As far as jigs,I use what is called a Mahat jig,it's a version of the 3oz arrowhead jig... Yeah it does sink a shade faster,but has such a wide profile from the side that a cobe will flat out turn on it and suck it down.. Haven't really had a problem with it sinking too fast.. Very few refusals on that jig,unless it is really late in the season and fish have seen everything out there.. Best jig for fishing wrecks,aside from maybe the butterfly jig that I have found.. jmo.. We also have what is called a squid jig up here that many use with great sucess,but haven't had the need to switch...

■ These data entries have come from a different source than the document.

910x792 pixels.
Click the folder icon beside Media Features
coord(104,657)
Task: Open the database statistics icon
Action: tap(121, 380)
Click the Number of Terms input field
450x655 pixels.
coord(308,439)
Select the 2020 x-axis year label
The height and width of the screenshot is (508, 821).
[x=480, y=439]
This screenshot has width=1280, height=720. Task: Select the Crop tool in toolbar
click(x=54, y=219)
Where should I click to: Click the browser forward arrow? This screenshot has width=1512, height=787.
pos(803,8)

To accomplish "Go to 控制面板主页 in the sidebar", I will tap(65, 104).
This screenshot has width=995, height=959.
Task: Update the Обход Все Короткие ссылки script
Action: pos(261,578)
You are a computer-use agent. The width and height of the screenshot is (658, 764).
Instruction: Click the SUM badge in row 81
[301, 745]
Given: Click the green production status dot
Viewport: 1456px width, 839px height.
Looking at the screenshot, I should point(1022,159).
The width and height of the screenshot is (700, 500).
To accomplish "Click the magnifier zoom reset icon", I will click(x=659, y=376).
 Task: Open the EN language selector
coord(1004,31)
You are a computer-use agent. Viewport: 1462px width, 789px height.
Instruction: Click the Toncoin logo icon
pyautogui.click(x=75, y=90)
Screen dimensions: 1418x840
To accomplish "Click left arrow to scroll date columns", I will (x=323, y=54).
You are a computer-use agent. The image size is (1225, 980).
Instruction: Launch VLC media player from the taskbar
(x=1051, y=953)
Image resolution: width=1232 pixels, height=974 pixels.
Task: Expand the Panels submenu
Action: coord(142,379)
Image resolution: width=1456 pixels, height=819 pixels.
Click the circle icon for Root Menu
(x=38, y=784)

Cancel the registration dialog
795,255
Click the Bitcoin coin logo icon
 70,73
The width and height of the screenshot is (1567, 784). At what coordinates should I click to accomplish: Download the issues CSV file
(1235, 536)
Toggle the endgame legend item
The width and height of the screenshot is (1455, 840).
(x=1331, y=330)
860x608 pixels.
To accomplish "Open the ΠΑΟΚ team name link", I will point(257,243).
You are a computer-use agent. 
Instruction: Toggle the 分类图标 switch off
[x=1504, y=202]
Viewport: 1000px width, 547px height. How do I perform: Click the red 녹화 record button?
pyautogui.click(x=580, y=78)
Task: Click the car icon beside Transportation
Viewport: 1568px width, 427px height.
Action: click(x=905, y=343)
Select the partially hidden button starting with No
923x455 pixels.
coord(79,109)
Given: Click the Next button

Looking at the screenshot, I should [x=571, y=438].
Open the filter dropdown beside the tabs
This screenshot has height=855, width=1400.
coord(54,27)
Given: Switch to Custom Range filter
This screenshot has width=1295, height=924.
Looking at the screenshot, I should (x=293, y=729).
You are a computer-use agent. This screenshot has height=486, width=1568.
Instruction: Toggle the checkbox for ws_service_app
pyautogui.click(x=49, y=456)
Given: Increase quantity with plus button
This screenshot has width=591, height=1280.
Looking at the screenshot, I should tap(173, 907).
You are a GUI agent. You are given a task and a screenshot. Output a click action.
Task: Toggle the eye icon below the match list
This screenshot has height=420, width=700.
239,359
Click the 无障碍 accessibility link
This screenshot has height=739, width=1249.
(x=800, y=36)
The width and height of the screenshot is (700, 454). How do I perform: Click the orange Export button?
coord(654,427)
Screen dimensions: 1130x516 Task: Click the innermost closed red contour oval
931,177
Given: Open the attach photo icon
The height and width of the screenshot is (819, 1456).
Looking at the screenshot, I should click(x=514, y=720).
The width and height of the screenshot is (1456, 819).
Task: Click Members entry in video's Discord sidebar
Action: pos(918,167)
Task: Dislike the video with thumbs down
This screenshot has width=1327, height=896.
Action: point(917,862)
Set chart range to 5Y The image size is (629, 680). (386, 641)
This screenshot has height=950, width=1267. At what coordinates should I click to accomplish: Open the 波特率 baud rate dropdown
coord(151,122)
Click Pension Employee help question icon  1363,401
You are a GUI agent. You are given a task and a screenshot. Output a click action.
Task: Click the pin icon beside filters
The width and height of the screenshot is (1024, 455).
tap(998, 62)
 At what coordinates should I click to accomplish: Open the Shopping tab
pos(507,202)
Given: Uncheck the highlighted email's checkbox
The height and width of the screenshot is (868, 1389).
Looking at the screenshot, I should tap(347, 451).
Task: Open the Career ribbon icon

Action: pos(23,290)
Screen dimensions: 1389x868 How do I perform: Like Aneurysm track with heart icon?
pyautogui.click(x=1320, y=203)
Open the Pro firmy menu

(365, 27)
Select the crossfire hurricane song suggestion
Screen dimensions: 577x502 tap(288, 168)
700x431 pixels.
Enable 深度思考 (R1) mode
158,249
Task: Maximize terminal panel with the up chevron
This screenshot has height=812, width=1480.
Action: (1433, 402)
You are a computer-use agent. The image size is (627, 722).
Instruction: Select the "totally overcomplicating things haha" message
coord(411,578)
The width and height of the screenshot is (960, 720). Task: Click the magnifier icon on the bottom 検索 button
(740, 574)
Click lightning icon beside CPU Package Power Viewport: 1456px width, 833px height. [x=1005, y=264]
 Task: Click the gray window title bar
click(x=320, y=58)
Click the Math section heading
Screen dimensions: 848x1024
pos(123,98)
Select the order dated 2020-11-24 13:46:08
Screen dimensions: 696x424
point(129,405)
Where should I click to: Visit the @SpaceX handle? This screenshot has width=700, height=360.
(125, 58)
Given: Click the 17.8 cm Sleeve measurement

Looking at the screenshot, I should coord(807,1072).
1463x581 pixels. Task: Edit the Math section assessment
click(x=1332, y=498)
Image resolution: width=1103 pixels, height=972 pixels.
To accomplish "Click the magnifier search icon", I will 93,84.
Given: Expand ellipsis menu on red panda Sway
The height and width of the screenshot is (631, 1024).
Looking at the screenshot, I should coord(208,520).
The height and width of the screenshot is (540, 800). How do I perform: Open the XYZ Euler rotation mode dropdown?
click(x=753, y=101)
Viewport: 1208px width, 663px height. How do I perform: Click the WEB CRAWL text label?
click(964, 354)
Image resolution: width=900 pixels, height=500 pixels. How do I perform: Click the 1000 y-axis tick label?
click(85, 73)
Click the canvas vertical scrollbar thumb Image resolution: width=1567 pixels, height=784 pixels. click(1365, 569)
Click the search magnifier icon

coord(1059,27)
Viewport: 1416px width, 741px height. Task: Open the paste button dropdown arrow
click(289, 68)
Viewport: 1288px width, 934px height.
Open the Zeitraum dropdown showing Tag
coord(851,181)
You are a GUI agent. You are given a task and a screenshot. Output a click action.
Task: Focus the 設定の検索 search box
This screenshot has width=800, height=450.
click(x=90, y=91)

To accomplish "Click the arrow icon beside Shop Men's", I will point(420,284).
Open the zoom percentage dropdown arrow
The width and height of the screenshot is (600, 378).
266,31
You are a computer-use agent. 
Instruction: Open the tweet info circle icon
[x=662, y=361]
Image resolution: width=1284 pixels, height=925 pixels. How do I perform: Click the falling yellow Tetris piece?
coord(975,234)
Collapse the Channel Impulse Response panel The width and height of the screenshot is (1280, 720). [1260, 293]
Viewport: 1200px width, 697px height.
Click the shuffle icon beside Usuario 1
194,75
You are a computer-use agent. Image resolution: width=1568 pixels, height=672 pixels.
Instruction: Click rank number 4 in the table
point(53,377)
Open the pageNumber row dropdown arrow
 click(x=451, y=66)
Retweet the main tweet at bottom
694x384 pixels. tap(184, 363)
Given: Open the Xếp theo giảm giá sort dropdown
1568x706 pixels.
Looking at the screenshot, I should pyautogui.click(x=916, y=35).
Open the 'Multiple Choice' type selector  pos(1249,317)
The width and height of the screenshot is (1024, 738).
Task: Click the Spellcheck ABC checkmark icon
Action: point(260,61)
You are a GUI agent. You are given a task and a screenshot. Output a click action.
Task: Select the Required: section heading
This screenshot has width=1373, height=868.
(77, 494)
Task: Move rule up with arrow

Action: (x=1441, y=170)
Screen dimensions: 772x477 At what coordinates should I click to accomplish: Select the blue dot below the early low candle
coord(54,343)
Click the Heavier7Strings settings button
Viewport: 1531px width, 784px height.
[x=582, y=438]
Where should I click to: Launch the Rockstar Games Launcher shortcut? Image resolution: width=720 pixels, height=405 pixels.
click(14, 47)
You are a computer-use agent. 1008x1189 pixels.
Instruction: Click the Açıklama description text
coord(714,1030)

Wish you luck on the oilspill,as well as us.. Our fish come from that way,so whatever ya'll got directly affects our fishing in the long haul..


----------



## johnfl (Dec 16, 2009)

A 6500 Baitrunner is a beast if your going Baitrunner check the 3500B try to keep the reel around 18-20oz if your casting a 8' heavy action rod.


----------



## NCFishing (Dec 26, 2012)

I personally have a 700 battle on a star stellar boat 15 to 40lb class 7'. Its a nice stiff setup and you dont need a long rod to cast a 3 oz jig a mile... especially with braid. I use 50lb pp albrighted to a bit of 50 lb topshot


----------



## Drumdum (Jan 6, 2003)

NCFishing said:


> I personally have a 700 battle on a star stellar boat 15 to 40lb class 7'. Its a nice stiff setup and you dont need a long rod to cast a 3 oz jig a mile... especially with braid. I use 50lb pp albrighted to a bit of 50 lb topshot



At the time this thread was posted,did not know as much about the battle. My son uses the 6000 battle on the planks,holds plenty of 30lb fireline which will pull trucks,with 80lb mono leader attached with bimini to "braid style" no-name. Now I know it is a cheaper lighter reel with and EXCELLENT DRAG! It handles braid well also.. Still sticking with the 8' ugly stick rod for durability on the planks.. Very affordable setup that does well..


----------



## surf rat (Jun 30, 2004)

Just noticed date.


----------



## NCFishing (Dec 26, 2012)

Yup it has a great drag, especially since it has 25 lbs of drag. It stops big rays in their tracks


----------